Greenplum Grouping Extensions

Greenplum Database aggregation extensions to the GROUP BY clause can perform some common calculations in the database more efficiently than in application or procedure code:

  • GROUP BY ROLLUP(*col1*, *col2*, *col3*)
  • GROUP BY CUBE(*col1*, *col2*, *col3*)
  • GROUP BY GROUPING SETS((*col1*, *col2*), (*col1*, *col3*))

A ROLLUP grouping creates aggregate subtotals that roll up from the most detailed level to a grand total, following a list of grouping columns (or expressions). ROLLUP takes an ordered list of grouping columns, calculates the standard aggregate values specified in the GROUP BY clause, then creates progressively higher-level subtotals, moving from right to left through the list. Finally, it creates a grand total.

A CUBE grouping creates subtotals for all of the possible combinations of the given list of grouping columns (or expressions). In multidimensional analysis terms, CUBE generates all the subtotals that could be calculated for a data cube with the specified dimensions.

Note

Greenplum Database supports specifying a maximum of 12 CUBE grouping columns.

You can selectively specify the set of groups that you want to create using a GROUPING SETS expression. This allows precise specification across multiple dimensions without computing a whole ROLLUP or CUBE.

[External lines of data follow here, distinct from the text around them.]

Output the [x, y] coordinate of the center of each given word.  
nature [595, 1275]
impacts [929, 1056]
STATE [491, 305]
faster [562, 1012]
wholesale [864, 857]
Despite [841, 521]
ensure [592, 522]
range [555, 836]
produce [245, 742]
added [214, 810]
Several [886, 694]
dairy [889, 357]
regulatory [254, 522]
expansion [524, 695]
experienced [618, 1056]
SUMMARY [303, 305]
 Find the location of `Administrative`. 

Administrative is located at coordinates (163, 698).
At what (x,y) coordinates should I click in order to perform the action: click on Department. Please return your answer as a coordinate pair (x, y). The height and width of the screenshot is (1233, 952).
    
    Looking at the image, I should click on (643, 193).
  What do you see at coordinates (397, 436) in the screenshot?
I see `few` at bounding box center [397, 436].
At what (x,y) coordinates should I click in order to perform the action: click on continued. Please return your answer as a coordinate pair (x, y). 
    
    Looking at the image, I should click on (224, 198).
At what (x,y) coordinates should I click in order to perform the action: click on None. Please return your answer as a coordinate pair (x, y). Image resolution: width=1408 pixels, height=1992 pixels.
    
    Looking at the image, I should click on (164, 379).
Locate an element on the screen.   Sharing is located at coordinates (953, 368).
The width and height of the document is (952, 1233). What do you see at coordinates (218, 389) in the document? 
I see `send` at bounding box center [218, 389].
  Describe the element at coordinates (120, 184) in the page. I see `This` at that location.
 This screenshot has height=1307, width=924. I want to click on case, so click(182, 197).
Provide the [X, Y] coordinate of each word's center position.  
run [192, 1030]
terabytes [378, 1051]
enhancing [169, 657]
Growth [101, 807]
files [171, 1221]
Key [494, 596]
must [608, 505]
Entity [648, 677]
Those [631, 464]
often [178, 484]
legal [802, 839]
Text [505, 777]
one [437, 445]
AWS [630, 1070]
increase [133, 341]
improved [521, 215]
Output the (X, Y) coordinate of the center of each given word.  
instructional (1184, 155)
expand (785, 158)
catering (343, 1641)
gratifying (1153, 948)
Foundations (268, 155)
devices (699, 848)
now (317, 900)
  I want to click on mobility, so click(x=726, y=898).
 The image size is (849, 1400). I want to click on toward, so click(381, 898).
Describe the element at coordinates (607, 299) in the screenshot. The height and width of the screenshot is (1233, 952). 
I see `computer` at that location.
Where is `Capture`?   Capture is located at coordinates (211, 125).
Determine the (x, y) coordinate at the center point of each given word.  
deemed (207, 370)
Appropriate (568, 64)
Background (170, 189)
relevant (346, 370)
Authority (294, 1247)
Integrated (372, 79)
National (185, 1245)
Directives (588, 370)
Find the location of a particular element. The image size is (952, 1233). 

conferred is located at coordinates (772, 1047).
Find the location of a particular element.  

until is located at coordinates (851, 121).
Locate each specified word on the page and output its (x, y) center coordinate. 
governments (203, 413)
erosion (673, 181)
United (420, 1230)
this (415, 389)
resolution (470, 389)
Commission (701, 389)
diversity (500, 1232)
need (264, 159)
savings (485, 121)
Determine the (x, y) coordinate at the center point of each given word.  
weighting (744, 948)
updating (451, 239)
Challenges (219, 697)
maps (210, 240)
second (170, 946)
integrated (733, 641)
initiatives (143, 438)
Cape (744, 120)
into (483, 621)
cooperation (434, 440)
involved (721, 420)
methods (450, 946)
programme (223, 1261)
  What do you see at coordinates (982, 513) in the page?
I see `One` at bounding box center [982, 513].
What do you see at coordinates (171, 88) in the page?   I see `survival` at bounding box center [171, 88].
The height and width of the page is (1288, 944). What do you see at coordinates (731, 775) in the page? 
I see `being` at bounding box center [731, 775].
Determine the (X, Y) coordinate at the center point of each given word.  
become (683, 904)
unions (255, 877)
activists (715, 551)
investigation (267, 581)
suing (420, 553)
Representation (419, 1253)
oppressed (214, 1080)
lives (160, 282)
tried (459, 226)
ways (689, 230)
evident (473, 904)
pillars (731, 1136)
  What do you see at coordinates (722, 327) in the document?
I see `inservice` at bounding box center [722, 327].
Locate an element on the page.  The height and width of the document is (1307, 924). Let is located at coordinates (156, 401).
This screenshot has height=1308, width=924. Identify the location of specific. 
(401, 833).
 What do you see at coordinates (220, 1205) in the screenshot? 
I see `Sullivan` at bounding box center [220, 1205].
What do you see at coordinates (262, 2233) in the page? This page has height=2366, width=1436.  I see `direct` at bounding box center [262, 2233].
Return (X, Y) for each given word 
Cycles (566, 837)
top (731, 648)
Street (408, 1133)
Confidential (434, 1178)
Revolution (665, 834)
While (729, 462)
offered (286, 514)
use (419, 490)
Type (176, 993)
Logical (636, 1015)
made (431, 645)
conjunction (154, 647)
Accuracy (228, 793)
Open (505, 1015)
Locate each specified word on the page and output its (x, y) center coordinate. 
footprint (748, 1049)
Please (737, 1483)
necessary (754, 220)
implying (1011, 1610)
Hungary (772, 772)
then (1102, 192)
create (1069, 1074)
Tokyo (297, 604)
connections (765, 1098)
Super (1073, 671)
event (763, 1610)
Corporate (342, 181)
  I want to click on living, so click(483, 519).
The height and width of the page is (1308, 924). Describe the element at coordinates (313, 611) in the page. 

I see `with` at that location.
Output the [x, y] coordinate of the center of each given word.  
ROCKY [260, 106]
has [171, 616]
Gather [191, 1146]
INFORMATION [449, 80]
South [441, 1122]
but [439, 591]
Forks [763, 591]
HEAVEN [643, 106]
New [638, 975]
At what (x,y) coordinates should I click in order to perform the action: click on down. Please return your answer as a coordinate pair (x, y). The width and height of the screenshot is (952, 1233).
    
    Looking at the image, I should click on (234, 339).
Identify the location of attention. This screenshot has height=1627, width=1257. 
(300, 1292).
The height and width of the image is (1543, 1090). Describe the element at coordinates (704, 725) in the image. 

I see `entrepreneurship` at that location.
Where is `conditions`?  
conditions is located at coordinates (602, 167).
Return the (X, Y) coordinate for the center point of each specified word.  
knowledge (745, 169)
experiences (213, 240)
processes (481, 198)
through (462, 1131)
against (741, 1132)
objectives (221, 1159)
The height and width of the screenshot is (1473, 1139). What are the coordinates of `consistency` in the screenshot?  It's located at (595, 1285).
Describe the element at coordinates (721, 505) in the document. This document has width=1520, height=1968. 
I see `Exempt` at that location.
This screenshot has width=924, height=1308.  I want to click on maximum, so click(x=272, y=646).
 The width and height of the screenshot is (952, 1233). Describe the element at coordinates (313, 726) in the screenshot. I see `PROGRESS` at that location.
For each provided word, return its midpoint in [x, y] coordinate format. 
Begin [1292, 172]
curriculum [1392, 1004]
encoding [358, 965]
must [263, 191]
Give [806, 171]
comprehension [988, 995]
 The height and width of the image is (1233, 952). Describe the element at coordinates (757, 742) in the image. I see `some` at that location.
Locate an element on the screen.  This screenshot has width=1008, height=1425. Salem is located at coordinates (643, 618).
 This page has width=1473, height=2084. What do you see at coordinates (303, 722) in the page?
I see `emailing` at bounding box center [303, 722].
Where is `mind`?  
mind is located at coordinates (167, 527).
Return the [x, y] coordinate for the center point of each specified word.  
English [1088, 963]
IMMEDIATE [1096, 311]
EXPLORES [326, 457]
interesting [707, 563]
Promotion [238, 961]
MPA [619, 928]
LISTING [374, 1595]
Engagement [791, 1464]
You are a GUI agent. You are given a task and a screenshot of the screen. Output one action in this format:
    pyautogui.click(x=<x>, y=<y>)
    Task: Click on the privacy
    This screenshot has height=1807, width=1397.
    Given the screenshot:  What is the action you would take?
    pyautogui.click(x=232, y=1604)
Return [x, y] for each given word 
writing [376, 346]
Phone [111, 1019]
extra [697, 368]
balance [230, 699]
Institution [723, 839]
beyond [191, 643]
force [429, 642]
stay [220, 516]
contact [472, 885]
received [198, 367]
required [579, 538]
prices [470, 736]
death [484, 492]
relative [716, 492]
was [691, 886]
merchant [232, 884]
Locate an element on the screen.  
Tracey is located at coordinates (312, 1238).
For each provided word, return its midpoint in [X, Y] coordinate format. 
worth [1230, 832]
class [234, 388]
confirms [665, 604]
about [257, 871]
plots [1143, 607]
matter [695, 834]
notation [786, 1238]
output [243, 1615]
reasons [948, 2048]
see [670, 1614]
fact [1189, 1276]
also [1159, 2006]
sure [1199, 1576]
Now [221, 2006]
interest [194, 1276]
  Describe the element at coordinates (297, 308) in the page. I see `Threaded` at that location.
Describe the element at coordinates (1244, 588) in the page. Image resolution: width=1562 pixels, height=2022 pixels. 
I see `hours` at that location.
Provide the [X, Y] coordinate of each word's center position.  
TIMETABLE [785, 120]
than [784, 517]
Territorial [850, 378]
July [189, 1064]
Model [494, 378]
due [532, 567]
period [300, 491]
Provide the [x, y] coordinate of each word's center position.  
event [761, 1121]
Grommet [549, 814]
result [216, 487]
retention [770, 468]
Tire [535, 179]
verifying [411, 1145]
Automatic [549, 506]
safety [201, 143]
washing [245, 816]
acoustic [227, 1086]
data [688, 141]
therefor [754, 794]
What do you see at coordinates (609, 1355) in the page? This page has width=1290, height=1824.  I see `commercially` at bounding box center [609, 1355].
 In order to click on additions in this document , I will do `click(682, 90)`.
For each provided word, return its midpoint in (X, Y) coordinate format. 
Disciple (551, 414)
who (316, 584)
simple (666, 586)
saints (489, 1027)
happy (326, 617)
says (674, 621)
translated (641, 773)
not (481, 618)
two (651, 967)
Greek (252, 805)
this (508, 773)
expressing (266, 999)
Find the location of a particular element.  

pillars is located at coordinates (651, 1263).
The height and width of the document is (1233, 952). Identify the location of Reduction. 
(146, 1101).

Refer to the Greenplum Database Reference Guide for details of these clauses.

Window Functions

Window functions apply an aggregation or ranking function over partitions of the result set—for example, sum(population) over (partition by city). Window functions are powerful and, because they do all of the work in the database, they have performance advantages over front-end tools that produce similar results by retrieving detail rows from the database and reprocessing them.

  • The row_number() window function produces row numbers for the rows in a partition, for example, row_number() over (order by id).
  • When a query plan indicates that a table is scanned in more than one operation, you may be able to use window functions to reduce the number of scans.
  • It is often possible to eliminate self joins by using window functions.